Tracks of her tears 

When great theater turns good

It takes guts to tackle A Streetcar Named Desire, a play as violent and harrowing as any on the landscape of American theater. Tennessee Williams abandoned one century and invented another with Blanche DuBois and Stanley Kowalski, tampered with marriage and gave dignity to the ever-present ghosts of longing and envy, of lust and loss. He did battle with all the myths of the South and still left some of them intact. Streetcar is a pure, dazzling, brilliant play and undeniably American in its fictions and cruelties.

Montana Rep, the house repertory company of the University of Montana, follows its Miracle Worker with another Big Play, this one directed by Greg Johnson, who also directed the Rep’s Death of a Salesman recently. The company has stated its mission to bring classics to the masses, and it’s doing a fine job: The works on view do not necessarily advance theater, but they are good theater nonetheless.

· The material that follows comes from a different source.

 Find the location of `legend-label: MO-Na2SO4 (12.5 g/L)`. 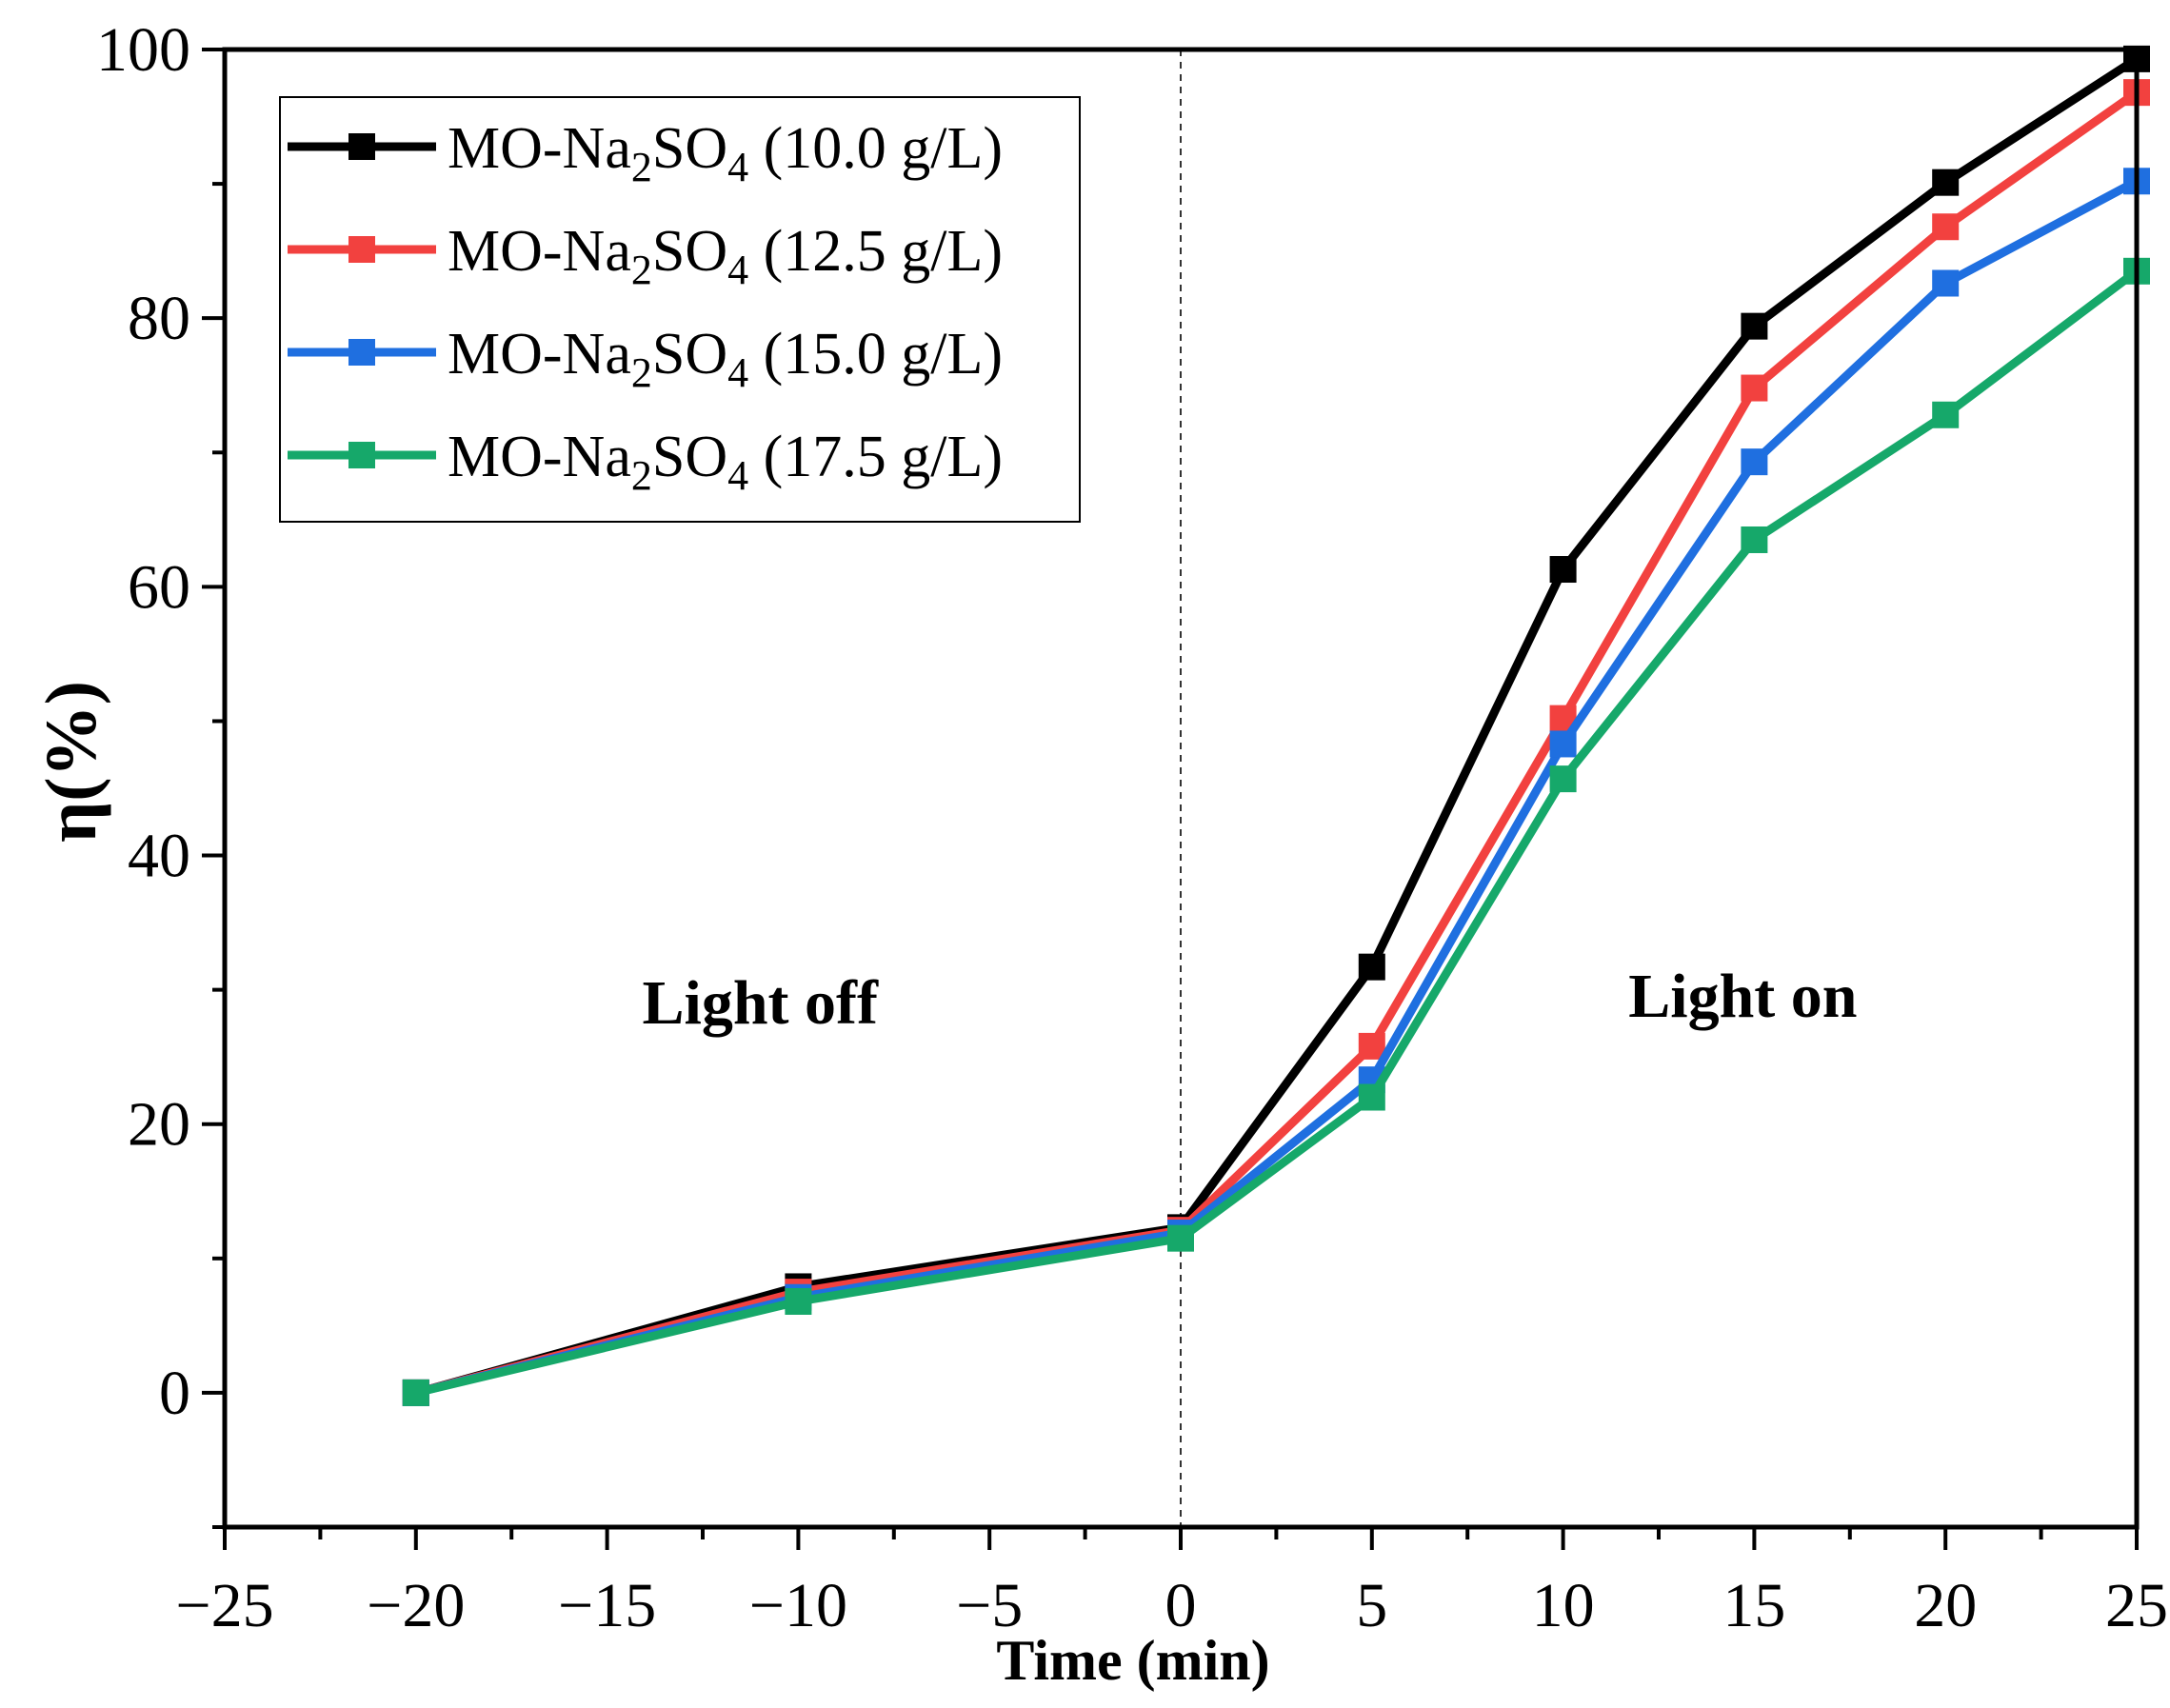

legend-label: MO-Na2SO4 (12.5 g/L) is located at coordinates (726, 256).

Good theater done well is a relief, and good theater done very well is a privilege. But what about great theater produced with only superficial resonance? This Streetcar is all dressed up and technically assured, but its principal actors falter. They concentrate on their characters’ big moves but rarely on their subtleties, and never their sympathies. If we feel no sympathy for Blanche DuBois, then we feel nothing for A Streetcar Named Desire.

Midway through its national tour, the company has come home to show the play for several performances. The production emphasizes decay with its gloomy grays, stained fabrics and hole-punctured curtains. Every wall and division in Bill Raoul’s strangely delicate set is diaphanous, an element echoed in Blanche’s clothes, for which designer Christine M. Milodragovich has employed gauze and chiffon. When Blanche writes out a telegram, she does so on a Kleenex, another fabric just a sneeze away from coming undone. Blanche is as frail and see-through as the last moments of a dandelion, and this production honors that state throughout its design.

Amy Laxineta as Blanche blows into her sister’s home with vanity and coyness and keeps things at that level for the rest of the play. Her shrillness—in contrast to her grounded sister Stella (April Sweeney), and to the aggravation of Stanley (Matthew Brumlow)—never lets up, and her inability to reveal Blanche’s heart leaves her audience flat. Blanche’s great reverie of lost youth and sexual betrayal at the hands of her young, suicidal, homosexual husband seems like little more than another card she’s using to trump Mitch. Failing to believe deeply in the character herself, Laxineta never allows herself to be swallowed by Blanche.

Brumlow, too, capably manages one layer of Stanley but nothing more. He’s a cocky little boy, active and inattentive, bounding around the room, leaping upon the furniture. Masculinity, of course, is crucial to Stanley’s bestial, rutting energy, and we keep waiting for Brumlow to grow into a man rather than playing at a man. Where is the power so irresistible to Stella, the stench of sex and sweat that makes him carnal and dangerous?

In that remarkable role of Mitch, Bret Tuomi has some nice moments and provides sympathy and patience, as well as pathos, when the audience is looking for some. He moves gracefully between bashful suitor and humbled lover, and the scene of peacock’s boasting when he forces Blanche to hit his stomach is wonderfully uncomfortable, a glimpse of the man he has never allowed himself to be but yearns to embody. When he turns on her out of his own pain, his cruelty illuminates, for just a moment, what is worth protecting in her, and rouses the audience to momentarily care for Blanche’s pathetic, vanquished soul.

Sweeney’s performance as Stella is an athletic one, her body always moving to reflect the growing life inside her. At the periphery, the supporting players brawl cartoonishly and scream and howl. Johnson has meanwhile eliminated the tensions of race—which underwrote so many of the South’s (and the nation’s) tragedies, and which certainly have meaning for the DuBois sisters, descendants of plantation owners—by changing the single black character to white.

Is Stanley Kowalski where we were headed in 1947, the year Elia Kazan directed this play on Broadway? The brutish force of war and the plain arrogance of the win, the cheery industrial toughness, the vulgar material pleasure—these were national characteristics! After 60 years, we find ourselves right back in the same spot as we hear Blanche urge her sister, “Don’t hang back with the brute!”